Geutebruck users are being urged to update after numerous critical vulnerabilities were discovered in the IoT devices
Updates have been issued after at least two Geutebruck security cameras were discovered to contain serious vulnerabilities that could lead to remote code execution (RCE).
Two internet protocol (IP) cameras made by the German company were littered with security flaws, which were described as being critically “dangerous” and easy to exploit.
Vulnerabilities included cross-site scripting (XSS), SQL injection, improper access control, and authentication vulnerabilities, which could lead to RCE.

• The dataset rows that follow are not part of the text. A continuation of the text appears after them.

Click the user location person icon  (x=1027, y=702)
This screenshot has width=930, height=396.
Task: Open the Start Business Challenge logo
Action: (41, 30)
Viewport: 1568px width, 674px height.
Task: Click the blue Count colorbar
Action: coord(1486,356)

These issues affect the G-Cam/EFD-2250 (version 1.12.0.4) and Topline TopFD-2125 (version 3.15.1).
The bugs were discovered by researchers Davy Douhine of RandoriSec and Nicolas Mattiocco of Greenlock, who added that they require little skill to exploit.
The US Homeland Security branch ICS-CERT also issued a warning about the security flaws.
All vulnerabilities attracted high-scoring CVSS ratings, with one detailing 9.8/10 level of urgency.
The ICS-CERT report read: “Successful exploitation of these vulnerabilities could lead to proxy network scans, access to a database, adding an unauthorized user to the system, full configuration download including passwords, and remote code execution.”
An updated version (1.12.0.19) has already been issued to address these vulnerabilities.
But for users not yet running the new software, researchers advised them not to connect the cameras to the internet until they are fully updated.
IoT safety
This latest report raises ongoing concerns about the safety of using Internet of Things (IoT) devices.
A report released by research firm Gartner this week forecasts that $1.5 billion will be spent on increasing the security of IoT devices in 2018.
As the popularity for smart tech continues to rise, so does the risk of these devices being compromised by a third party.
The Cybersecurity Research Institute in Japan has also warned about the risks surrounding the use of IoT gadgets.
A report earlier this year stated: “IoT devices could potentially be turned into eavesdropping mechanisms that capture biometric data like fingerprints, voices and faces that access and control them.”